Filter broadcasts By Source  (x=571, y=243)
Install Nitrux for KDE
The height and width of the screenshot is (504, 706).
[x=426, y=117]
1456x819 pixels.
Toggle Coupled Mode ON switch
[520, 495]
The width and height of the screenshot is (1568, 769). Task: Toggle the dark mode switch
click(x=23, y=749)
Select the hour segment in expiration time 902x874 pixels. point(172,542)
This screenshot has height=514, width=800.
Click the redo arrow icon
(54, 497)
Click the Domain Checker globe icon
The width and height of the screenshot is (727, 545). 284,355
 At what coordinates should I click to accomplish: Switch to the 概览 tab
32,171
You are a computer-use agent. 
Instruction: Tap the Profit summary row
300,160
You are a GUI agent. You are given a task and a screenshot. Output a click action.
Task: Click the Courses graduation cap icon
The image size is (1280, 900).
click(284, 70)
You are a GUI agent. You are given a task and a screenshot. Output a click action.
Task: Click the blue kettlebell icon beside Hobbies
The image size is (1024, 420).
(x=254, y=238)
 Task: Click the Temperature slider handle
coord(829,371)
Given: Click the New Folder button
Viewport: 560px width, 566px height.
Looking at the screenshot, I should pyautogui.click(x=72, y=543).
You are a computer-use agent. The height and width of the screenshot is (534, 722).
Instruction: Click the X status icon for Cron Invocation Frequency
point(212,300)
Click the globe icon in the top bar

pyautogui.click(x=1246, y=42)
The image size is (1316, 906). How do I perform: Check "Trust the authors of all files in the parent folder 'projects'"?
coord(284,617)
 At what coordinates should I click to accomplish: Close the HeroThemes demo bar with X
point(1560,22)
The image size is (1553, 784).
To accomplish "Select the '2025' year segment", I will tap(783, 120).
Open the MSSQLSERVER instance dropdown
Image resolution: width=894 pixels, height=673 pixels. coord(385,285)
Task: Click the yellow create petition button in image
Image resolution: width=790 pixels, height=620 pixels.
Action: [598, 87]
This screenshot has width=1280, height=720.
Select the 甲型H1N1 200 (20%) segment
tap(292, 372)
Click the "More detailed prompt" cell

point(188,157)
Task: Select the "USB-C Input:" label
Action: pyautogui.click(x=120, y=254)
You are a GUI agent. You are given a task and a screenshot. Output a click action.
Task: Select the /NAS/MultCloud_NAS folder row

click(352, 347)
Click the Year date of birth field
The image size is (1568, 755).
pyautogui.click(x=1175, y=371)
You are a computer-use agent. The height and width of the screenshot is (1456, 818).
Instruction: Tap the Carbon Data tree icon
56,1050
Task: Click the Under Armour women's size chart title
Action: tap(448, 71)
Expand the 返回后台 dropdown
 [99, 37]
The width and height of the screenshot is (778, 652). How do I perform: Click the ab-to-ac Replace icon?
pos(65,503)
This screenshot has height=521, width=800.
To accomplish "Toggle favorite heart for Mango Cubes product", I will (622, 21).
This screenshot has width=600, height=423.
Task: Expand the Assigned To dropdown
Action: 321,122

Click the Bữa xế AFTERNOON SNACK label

→ Work item: Among the records above, only the lines between the line holding "Viewport: 560px width, 566px height." and the line holding "The image size is (1553, 784).", inclusive, are to be output, exactly as written.

→ Response to the task:
Viewport: 560px width, 566px height.
Looking at the screenshot, I should pyautogui.click(x=72, y=543).
You are a computer-use agent. The height and width of the screenshot is (534, 722).
Instruction: Click the X status icon for Cron Invocation Frequency
point(212,300)
Click the globe icon in the top bar

pyautogui.click(x=1246, y=42)
The image size is (1316, 906). How do I perform: Check "Trust the authors of all files in the parent folder 'projects'"?
coord(284,617)
 At what coordinates should I click to accomplish: Close the HeroThemes demo bar with X
point(1560,22)
The image size is (1553, 784).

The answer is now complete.